There seems to be a new polarization happening between men and women. Granted the celebrities in the news who are the cheating ones are mostly men, at least for now.
The big debate is about sexual addiction and we are all asked to vote if we think sleeping around is a disease of not. The article in the Huffington Post caught my eye and by the time I finished I had a knot of sadness in my stomach. We are so conditioned to making snap decisions about right and wrong we get stuck and never look beyond the obvious. Truly no one knows except the couple in the bedroom.
There is a poem by Rumi that ends “Somewhere between right and wrong there is a field, I’ll meet you there”. I am interested in your comments about this article as well as my take on it.
Pixie says
Syliva, I read the article on Huffington Post. In my perception, she still sound pretty angry and hurt.

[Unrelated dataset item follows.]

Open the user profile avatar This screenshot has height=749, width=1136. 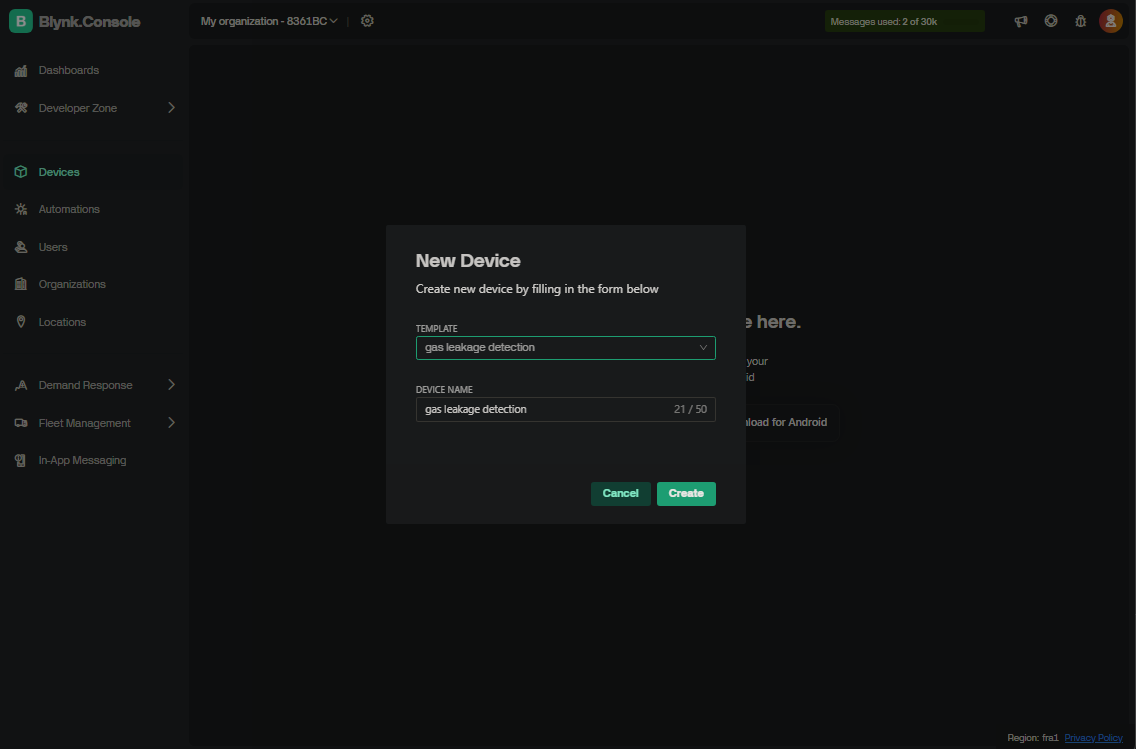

I don’t know if sexual addiction is a disease or simply a primal biological function that lies dormant within us all. It certainly doesn’t fit within the expectations of a monogamous society.
In my experience, anyone who is not expanding spiritually can be a narcissist, seeing others through a very limited lens of selfish perception. I’ve experienced the gas lighting and been told “that’s in your head” to the point that I believed it.
I don’t know that all narcissists are cheaters. I believe that women can only be empowered by asking themselves what their motives were for being attracted to and staying in a relationship with that type of man. Was it the superficial grandeur? Is the bad boy syndrome? Are we attracted because of our own primal urge to attach to an alpha male? (See the article, “10 Political Incorrect Truths about Human Nature” By Alan S. Miller, Satoshi Kanazawa, published on July 01, 2007 – last reviewed on June 18, 2009.)
As you know, narcissism as a personality disorder has other symptoms besides infidelity and is difficult to treat. What can be treated is the codependence of the “victim”. Sometimes if a woman were to get totally honest, there were early warning signs that she chose to ignore which later placed her in a position to be hurt.
Is it really a patriarchal desire to control women or a lack of compassion and empathy for others that stems from a deeply wounded subconscious? When we judge and condemn him, we ourselves lack compassion and empathy. I don’t think that means we must stay in an unacceptable, painful relationship; I simply think that we truly must practice that which we wish to receive.